Morrison Cole

One Year in Japan

April 29, 2020
5 min read

As Instagram so helpfully reminded me this morning: today marks the 1st anniversary of my arrival in Japan. I arrived stereotypically — with a backpack and my favourite guitar — intending to spend the next 365 days learning the language and seeing as many new places as possible. I had very little idea what would come after that.

Along the way, I found love (more than once), ate more「アイスの実」 than any other living human, and become somewhat accustomed to the regular shakes of the earth as the tectonic plates scrape and halt beneath us. Surprisingly, I've also failed to navigate life as a human being with a middle name.

I: Kansai

Kobe Skyline

When I arrived in Kobe, I had just finished around 6 months of making YouTube videos with my band in London.

I had no plans to stop making them. In fact, I had been planning to go back to London for at least a month to get some recording done. By making videos, I'd be able to stay busy in-between return trips.

I soon discovered that:

  1. Even when I was exhausted, I was drawn outside to the people, places, events, and language learning. I couldn't stay put long enough to even begin writing.
  2. Remote collaboration on songs is tricky at best and nigh impossible at worst.

Writing from the future, COVID has changed all that (remote collaboration has been normalized, yay!). At the time though, there weren't many tools for doing so.

I didn't intend it to, but my creative habit died a quick death, and nothing of value was created for the entire year. Maybe I just needed a break.

II: A Second Language

To be lost without a map generally seems like a bad idea. While hiking here, I quickly realised that by just 'having a map', I could not entirely avoid the problem. More than once, I found myself lost in the mountains of Kansai clutching nothing but a guide book written in Japanese. A love for the language and willingness to learn are relatively useless things when you're out of phone signal and the nearest advisor is a wild boar.

Once, I arrived sweatily to a small shrine near the peak of a mountain where I discovered a guest book stored in a small box (pen helpfully included). After signing my name, I read through some of the older comments. One from a French visitor read: "it's beautiful, but please translate your signs into English".

» **Material supplied**:
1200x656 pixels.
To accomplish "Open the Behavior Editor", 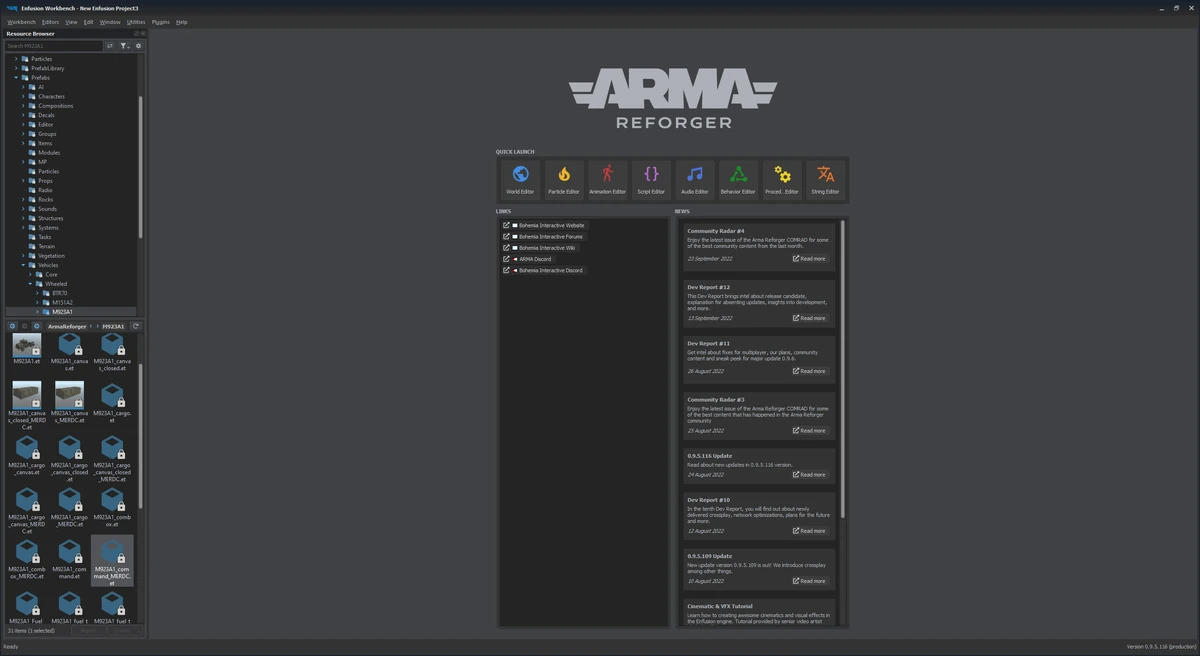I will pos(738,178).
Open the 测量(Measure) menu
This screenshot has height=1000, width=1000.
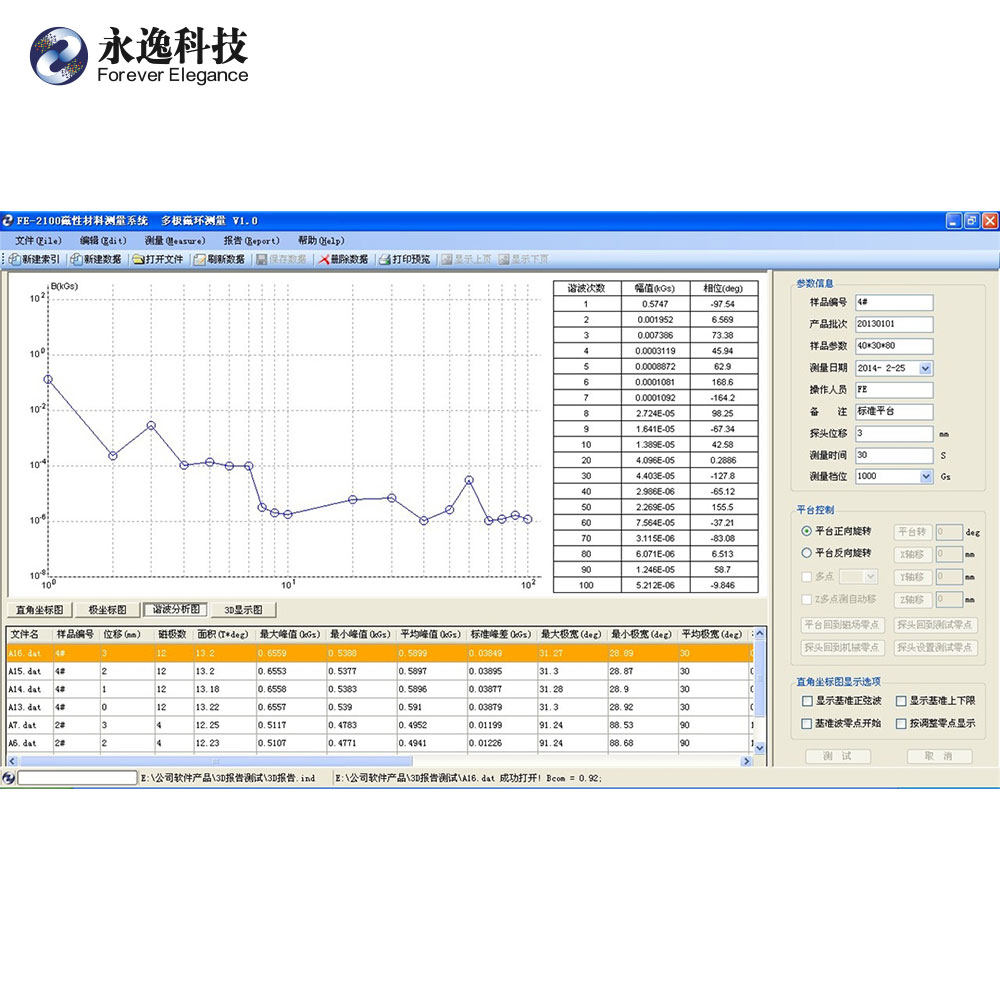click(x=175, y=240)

» **Required actions**:
**1.** Please copy the One Year in Japan post word for word, from "I soon discovered" up to and including "impossible at worst.".
**2.** Name every place the One Year in Japan post mentions.

» **Solutions by task**:
**1.**
I soon discovered that:

  1. Even when I was exhausted, I was drawn outside to the people, places, events, and language learning. I couldn't stay put long enough to even begin writing.
  2. Remote collaboration on songs is tricky at best and nigh impossible at worst.

**2.** Japan, Kobe, London, Kansai